(A) The MR participates in a number of processes in ECs
that may contribute to cardiovascular disease in a sex-specific manner.
(i) EC-MR promotes the expression of endothelial adhesion
molecules such as P- and E-selectin and ICAM-1, and this differs by sex for
E-selectin and ICAM-1. This results in differential leukocyte recruitment to the
vasculature in males and females. EC-MR also promotes endothelial permeability
by activating RhoA, which leads to tight junction destabilization and may
facilitate leukocyte trans-endothelial migration. (ii) The MR
is well known to promote the expression of sodium transport proteins such as
EnNaC, which in the endothelium can promote vascular stiffness. Whether this
differs by sex is unclear, as all studies of EC-MR in vascular stiffness have
been performed in female mice. (iii) EC-MR promotes oxidative
stress in both males and females, though the mechanism for this effect may
differ by sex. The ROS produced by this effect inactivate NO, thus preventing
effective endothelium-dependent dilation of the underlying smooth muscle cells.
This effect appears to vary by sex, arterial bed, and disease model.
(B) There are several potential nodes for crosstalk between the
MR and sex hormone receptors, many of which have yet to be fully explored.
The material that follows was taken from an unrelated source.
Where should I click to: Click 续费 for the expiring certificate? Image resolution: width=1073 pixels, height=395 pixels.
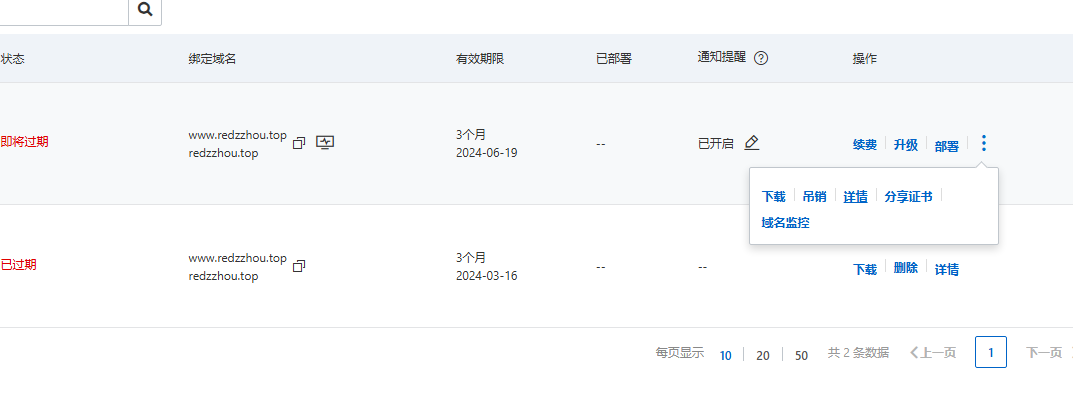[x=864, y=145]
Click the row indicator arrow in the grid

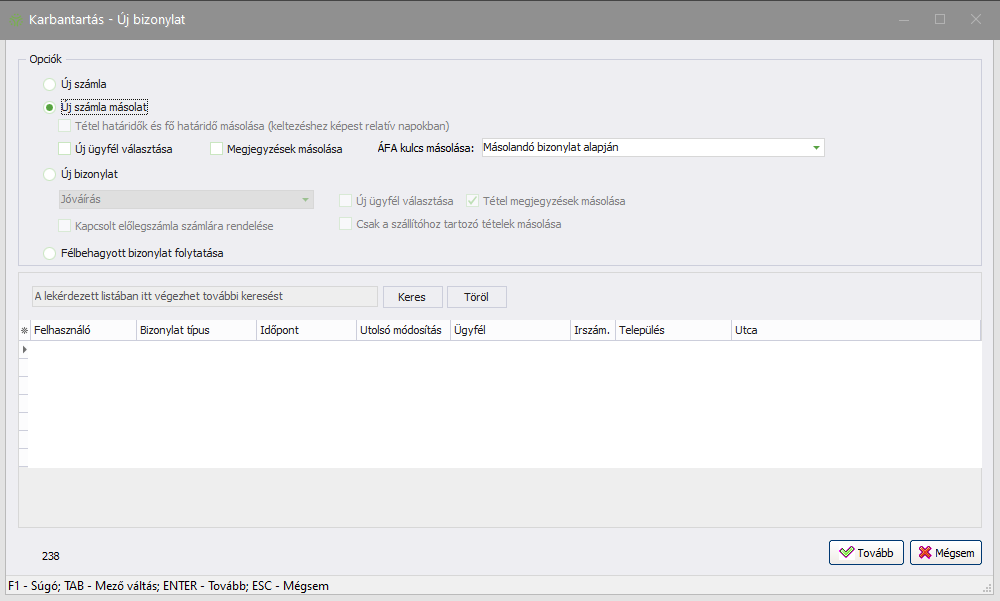(x=24, y=350)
(i) Sex hormones may modulate production of the MR ligand
Aldo at the level of the adrenal gland: testosterone may increase Aldo
production, while progesterone may inhibit it. (ii) Activated
ERα can bind to and inhibit the transcriptional function of the MR, which
requires nuclear translocation but does not require ERα itself to bind
DNA. The PR has also been demonstrated to inhibit MR transcriptional activities.
(iii) The MR and ERα may compete for occupancy of
striatin at the caveolar membrane, where they mediate non-genomic effects on
eNOS and other rapid signaling cascades. (iv) Possible
interactions between Aldo, the MR, and GPER are particularly controversial.
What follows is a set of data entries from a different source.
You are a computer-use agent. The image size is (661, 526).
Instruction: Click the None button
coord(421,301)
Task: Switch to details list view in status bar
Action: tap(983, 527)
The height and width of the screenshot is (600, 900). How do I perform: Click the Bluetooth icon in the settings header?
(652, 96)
Activation of either the MR or GPER can activate similar rapid signaling
pathways, and many of these effects can be blocked by either MR inhibition or
GPER inhibition. Possible models for this crosstalk include activation of GPER
by MR, direct binding of Aldo to GPER, and complex formation between the MR and
GPER. (v) Progesterone has been shown to bind to and inhibit
the MR, and testosterone has been hypothesized to do the same. AR/MR
interactions are not well characterized but may include inhibition of the AR by
MR. ERβ has also been demonstrated to attenuate Aldo-induced ROS
production, through unclear mechanisms. The MR may also promote PR activity.
Solid arrow=positive regulation, dotted line=negative regulation; A=Aldo;
AR=androgen receptor; EnNaC=endothelial epithelial sodium channel;
eNOS=endothelial nitric oxide synthase; ER=estrogen receptor; GPER=G
protein-coupled estrogen receptor; NO=nitric oxide; P=progesterone;
PR=progesterone receptor; ROS=reactive oxygen species; T=testosterone.